Whilst he was just plain old Cardinal (!), His Eminence Joseph Cardinal Ratzinger wrote in Principles of Catholic Theology (pub. Ignatius pp50-51) that the Church itself a sacrament. He reaches three conclusions:
- "The designation of the Church as a sacrament is opposed to an individualistic understanding of the sacraments as a means of grace; it teaches us to understand the sacraments as the fulfillment of the life of the Church; in doing so it enriches the teaching about grace; grace is always about the beginning of union."
- "The designation of the Church as a sacrament thus deepens and clarifies the concept Church and offers a response to contemporary man's search for the unity of mankind:the Church is not merely an external society of believers..."
- "The positive element common to both of these statements is to be found in the concept of unio and unitas: union with God is the content or Grace, but such a union has its consequence the unity of men with one another."

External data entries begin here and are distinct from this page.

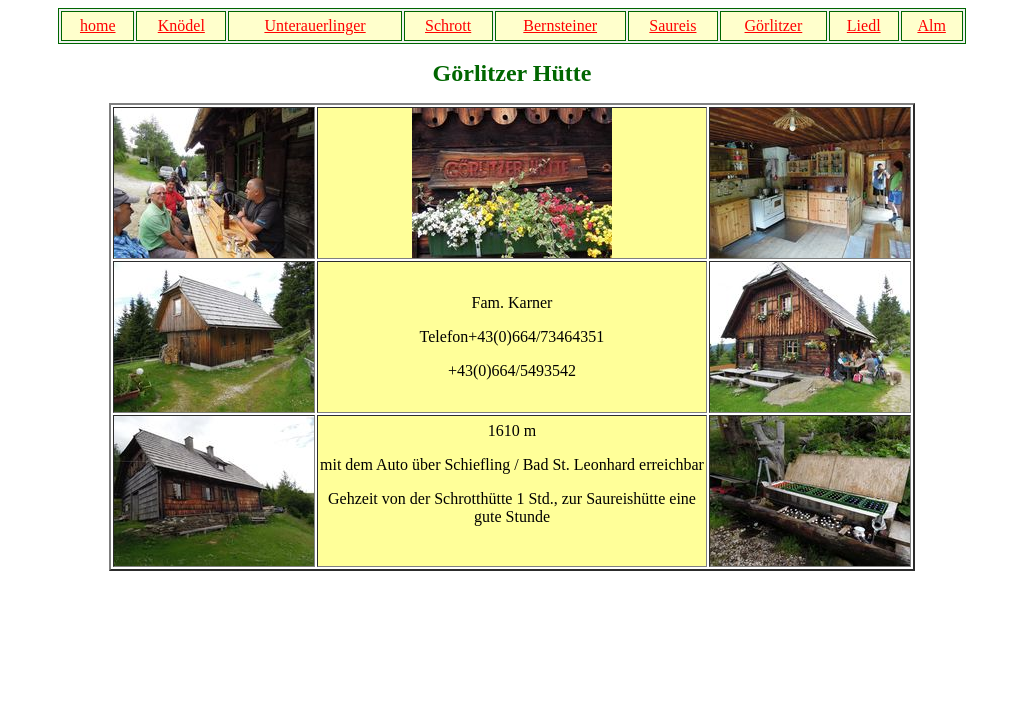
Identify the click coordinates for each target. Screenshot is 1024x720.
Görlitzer (774, 25)
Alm (931, 25)
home (98, 25)
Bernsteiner (560, 25)
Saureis (672, 25)
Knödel (181, 25)
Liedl (864, 25)
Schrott (448, 25)
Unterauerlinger (314, 25)
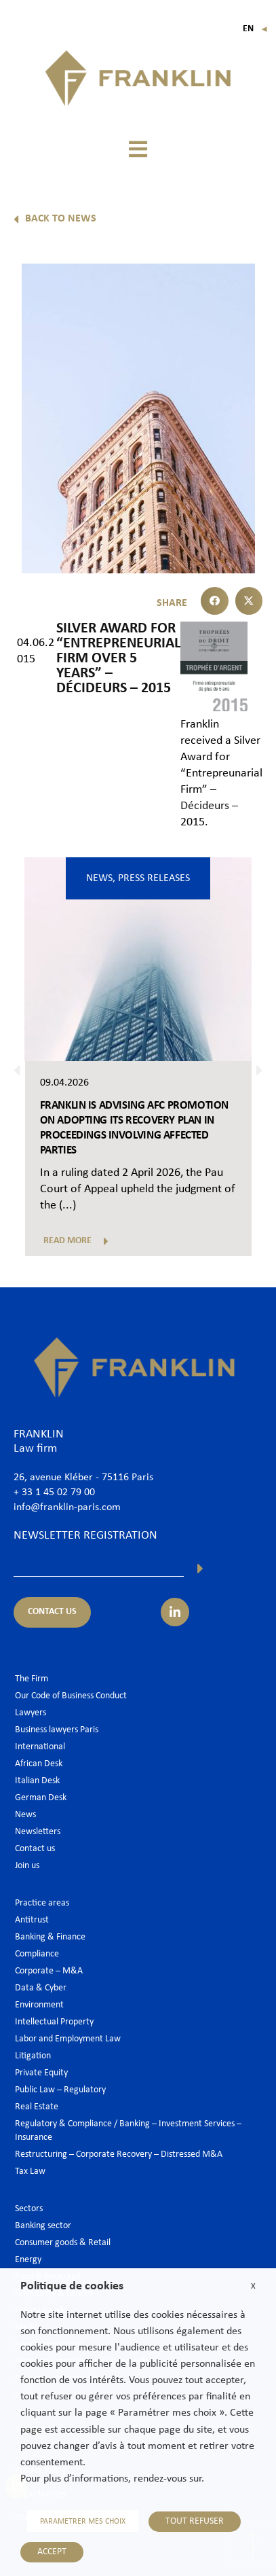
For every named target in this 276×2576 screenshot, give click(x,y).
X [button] (253, 2286)
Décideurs (204, 806)
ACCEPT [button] (51, 2552)
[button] (138, 149)
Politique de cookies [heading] (71, 2286)
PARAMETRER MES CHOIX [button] (82, 2522)
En (255, 29)
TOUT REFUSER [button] (194, 2521)
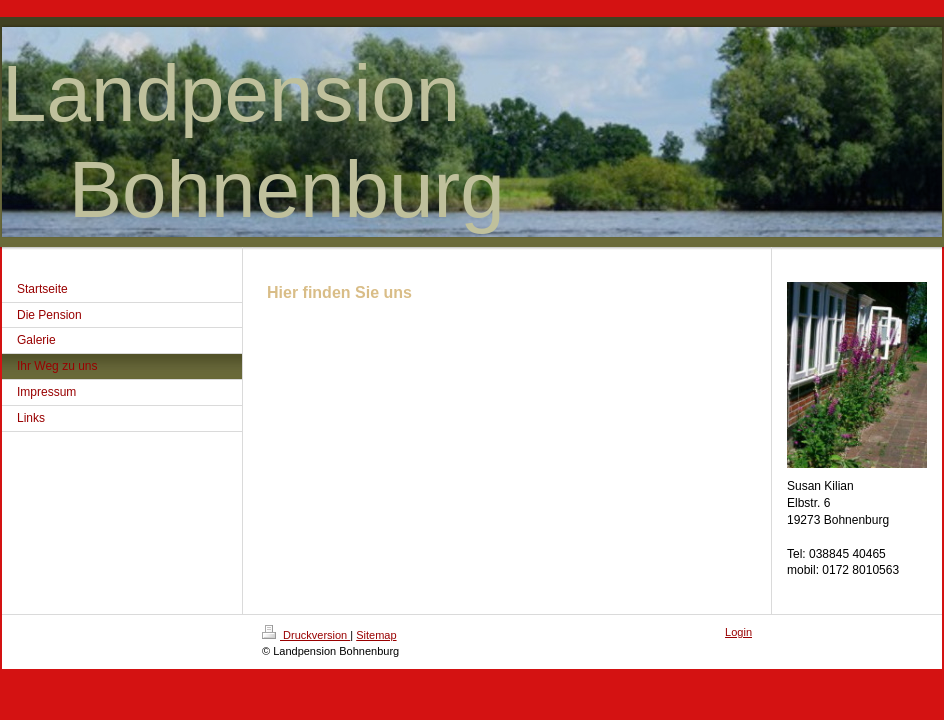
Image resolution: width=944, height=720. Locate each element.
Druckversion (306, 635)
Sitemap (376, 635)
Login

If the Holy Father is right, then we perhaps should regard the seven sacraments as lesser to the sacrament of the Church. For me, this opens up the possibilities that I have been striving for, namely looking for the "other" outward and visible signs of an inward invisible grace. Though Trent did fix the number of Sacraments at seven, the Early Fathers didn't, and it looks as if under the present Pontificate, the Tridentine understanding is being reinterpreted, and I hope will get rid of the unnecessary idea of "sacramentals" as a lesser sacrament which essentially forms a half-hearted nod to an idea that one thinks correct in practice, but wrong in theory.
1 comment:
Well and good if understood properly. The danger is, as an Anglo-Catholic observed in 1968 when the Anglican-Methodist reunion scheme was up for vote, that one can abuse it to argue that the church can suddenly pronounce all Methodist ministers to be priests, and after that why not declare all Quakers, or non-Christians for that matter, baptised?